Dataset extract -
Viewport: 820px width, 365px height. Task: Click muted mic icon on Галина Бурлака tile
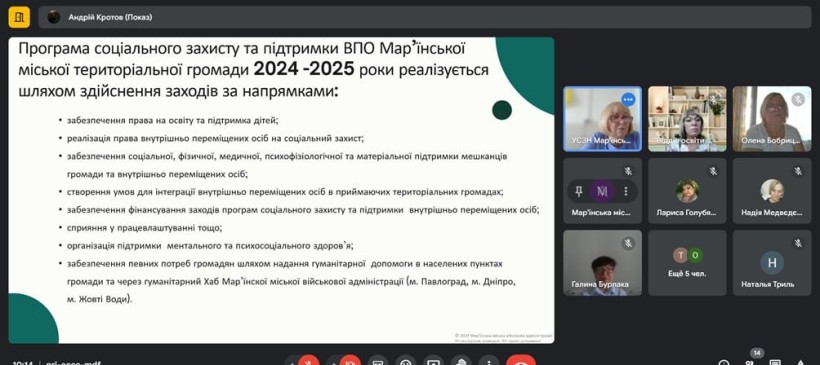coord(628,243)
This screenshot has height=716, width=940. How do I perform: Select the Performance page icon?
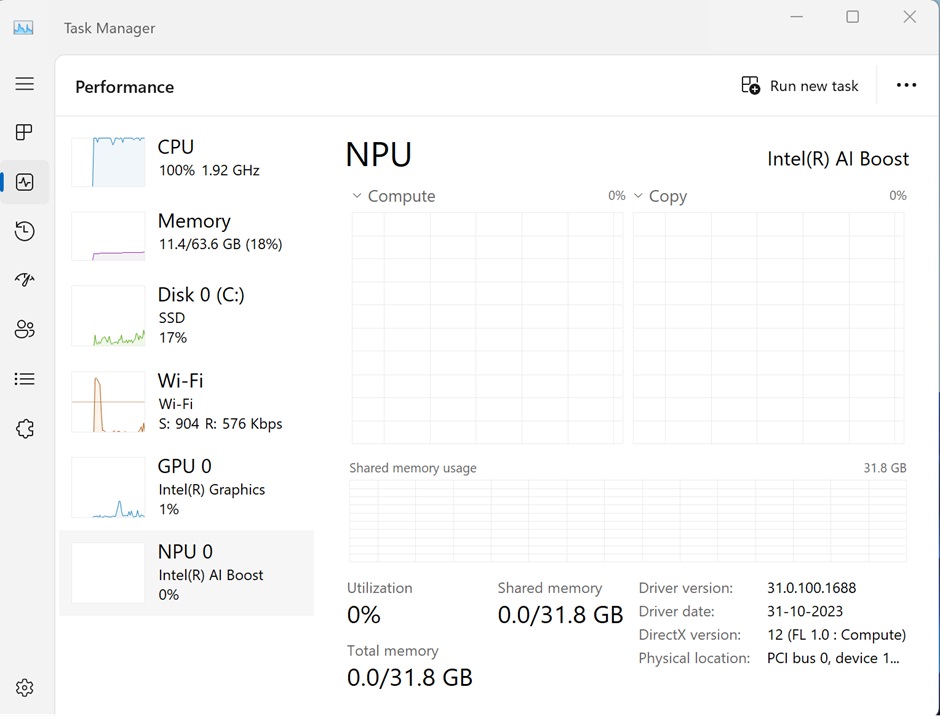25,182
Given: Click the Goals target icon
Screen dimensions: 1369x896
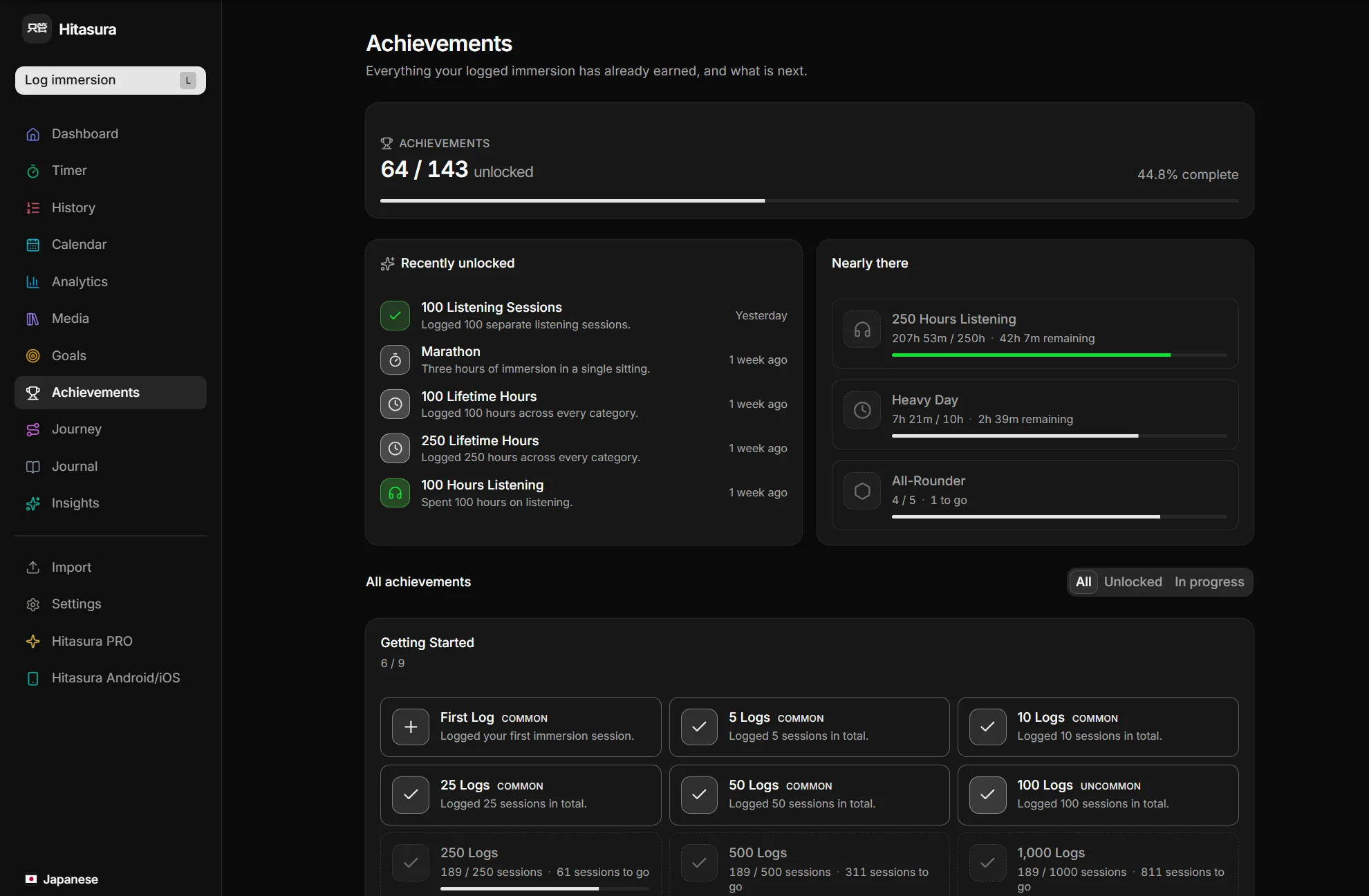Looking at the screenshot, I should point(32,356).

Task to carry out -
Write out every entry above exactly as it stands, minus the pictures.

Response box -
Viewport: 820px width, 365px height. Task: Click muted mic icon on Галина Бурлака tile
coord(628,243)
This screenshot has height=716, width=940. How do I perform: Select the Performance page icon?
25,182
Given: Click the Goals target icon
Screen dimensions: 1369x896
Looking at the screenshot, I should point(32,356).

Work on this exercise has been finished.